** Data for analysis follows **
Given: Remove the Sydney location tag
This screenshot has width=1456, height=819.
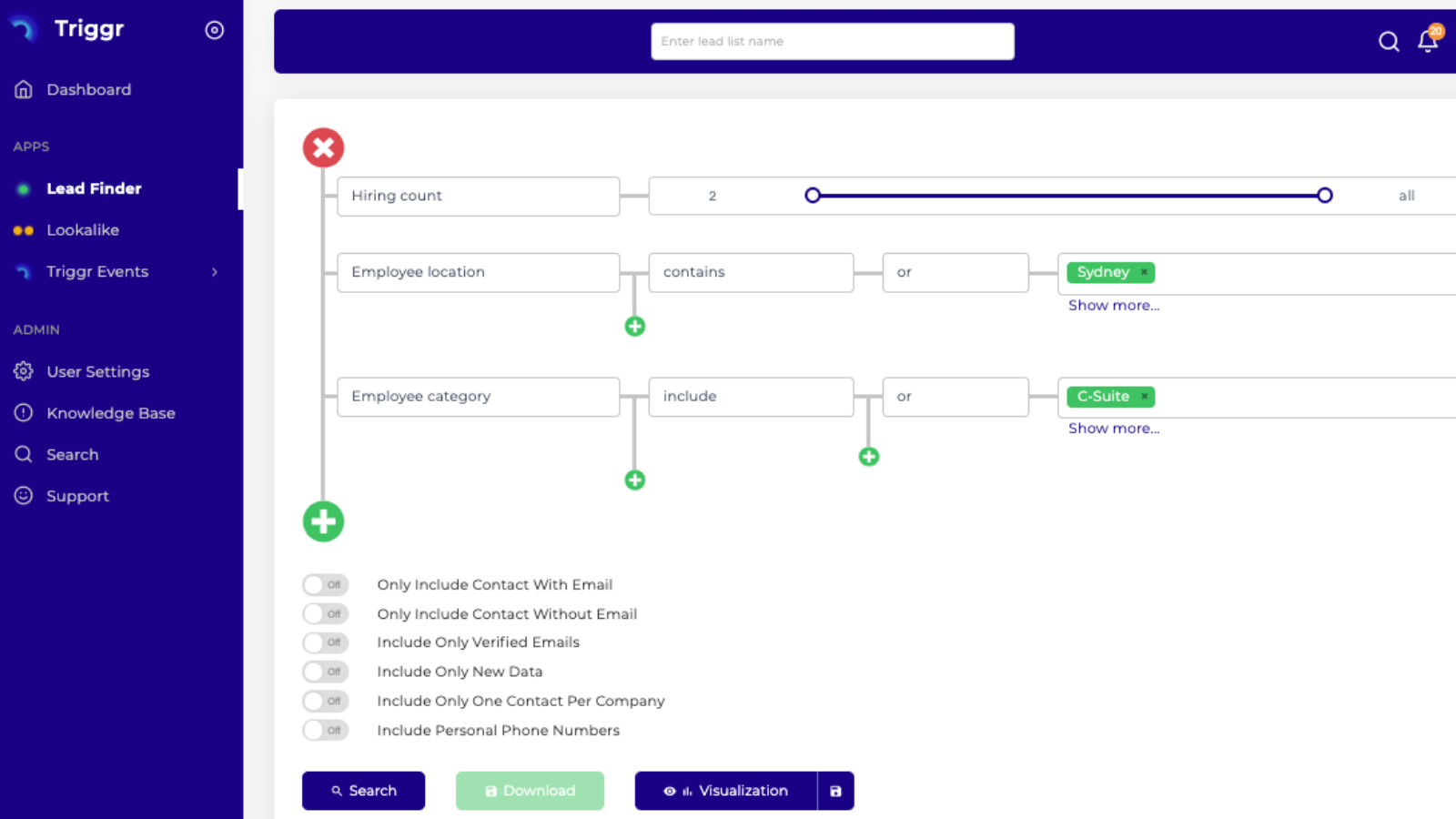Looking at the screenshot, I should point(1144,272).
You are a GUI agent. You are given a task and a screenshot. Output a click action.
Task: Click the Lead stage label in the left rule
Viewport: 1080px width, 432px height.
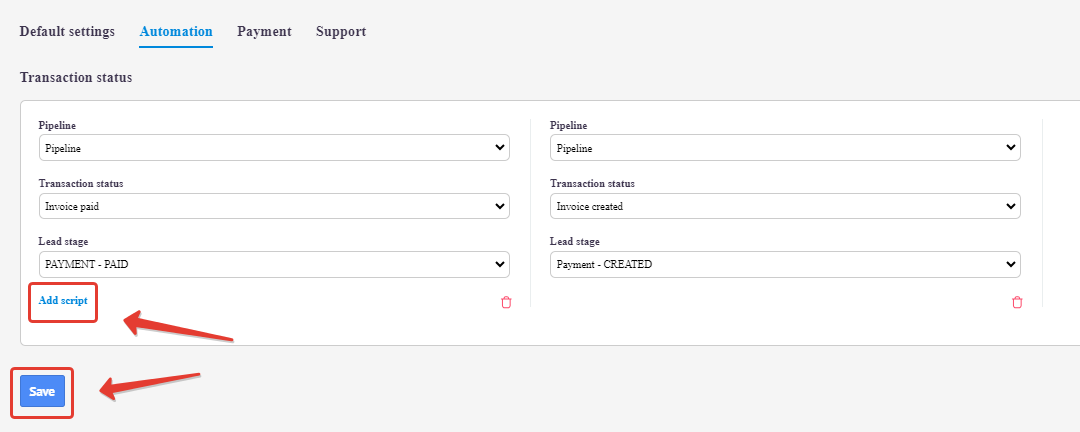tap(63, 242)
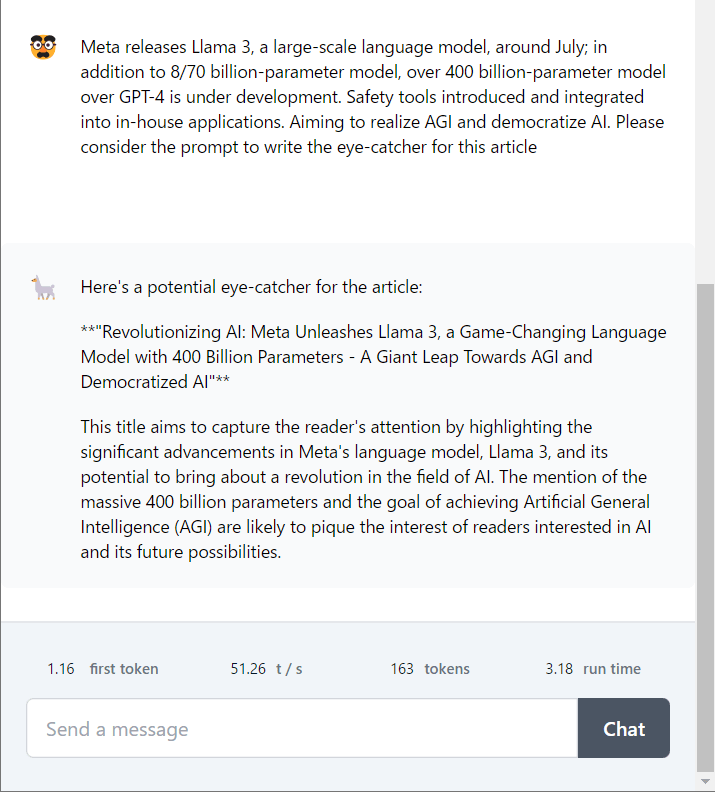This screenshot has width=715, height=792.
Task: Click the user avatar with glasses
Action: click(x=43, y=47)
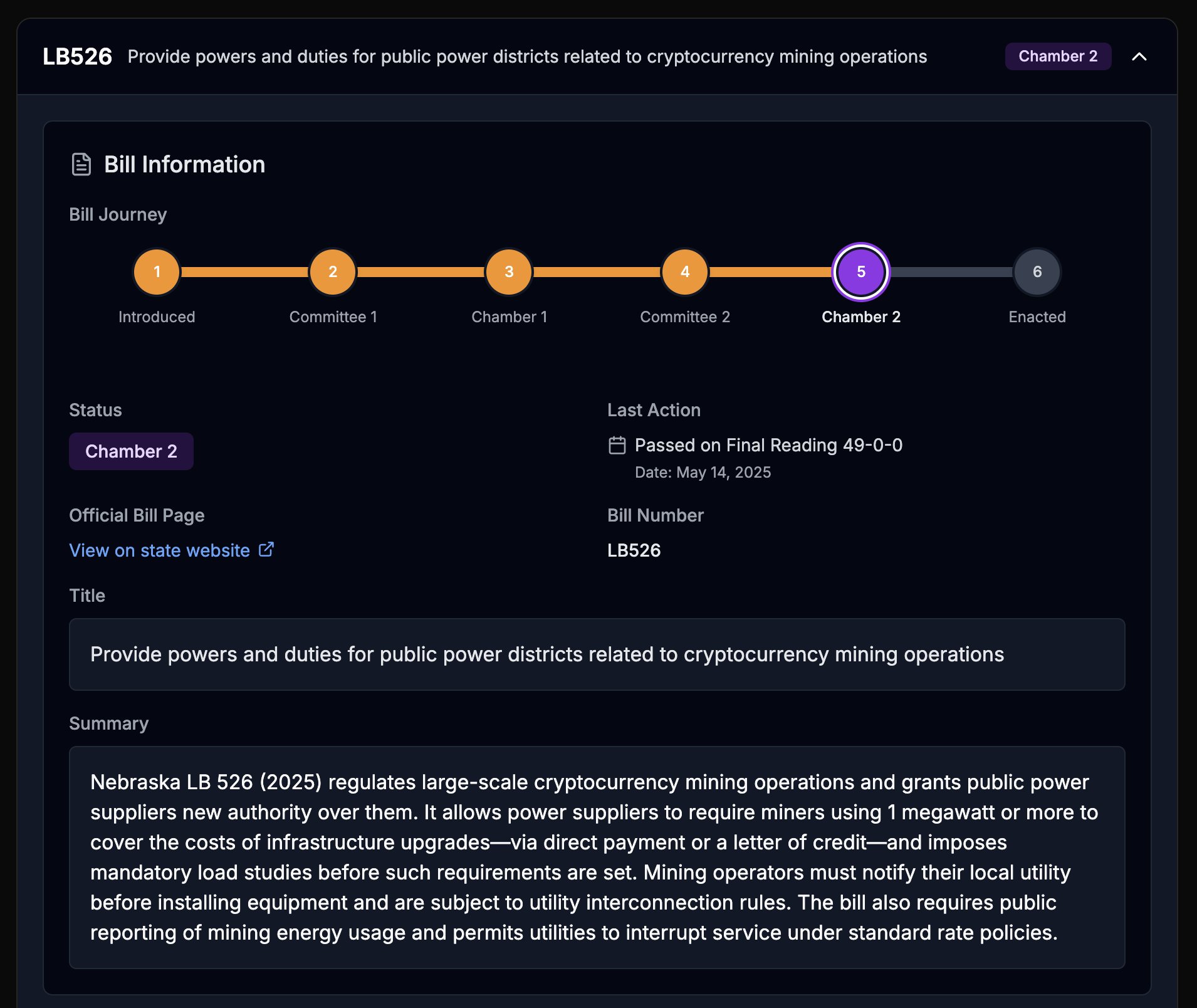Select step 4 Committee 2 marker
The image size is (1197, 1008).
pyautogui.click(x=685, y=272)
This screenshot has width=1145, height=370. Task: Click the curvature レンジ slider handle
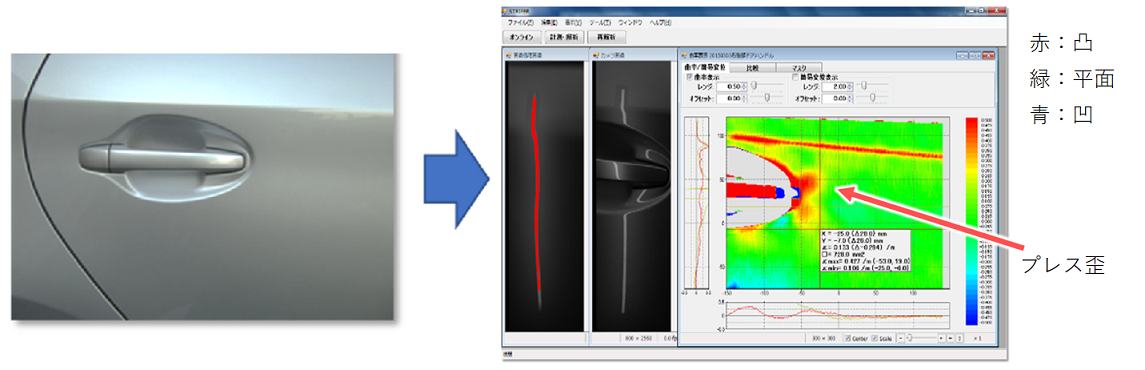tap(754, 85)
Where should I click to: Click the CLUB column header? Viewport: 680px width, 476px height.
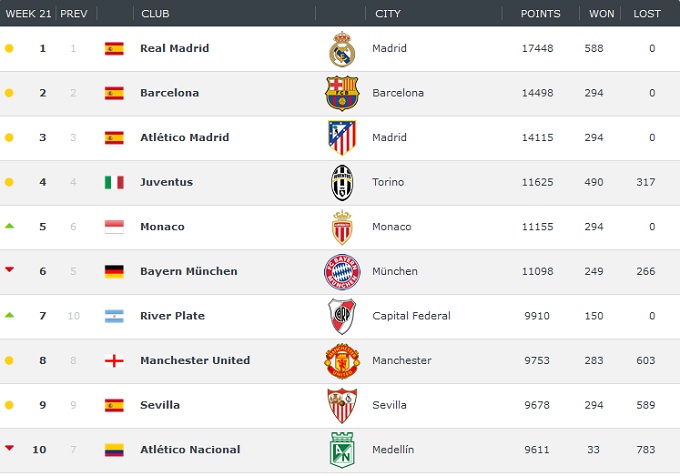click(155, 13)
** End of Data for analysis **
From the line that contains "You are a GUI" through the last line of the entries, transcribe every line exactly, leaving out the pictures.

**Answer section:**
You are a GUI agent. You are given a task and a screenshot. Output a click action.
Task: Click the Lead stage label in the left rule
Viewport: 1080px width, 432px height.
tap(63, 242)
This screenshot has width=715, height=792.
Task: Click the user avatar with glasses
Action: click(x=43, y=47)
Select step 4 Committee 2 marker
The image size is (1197, 1008).
pyautogui.click(x=685, y=272)
This screenshot has width=1145, height=370. Task: Click the curvature レンジ slider handle
tap(754, 85)
Where should I click to: Click the CLUB column header? Viewport: 680px width, 476px height.
click(155, 13)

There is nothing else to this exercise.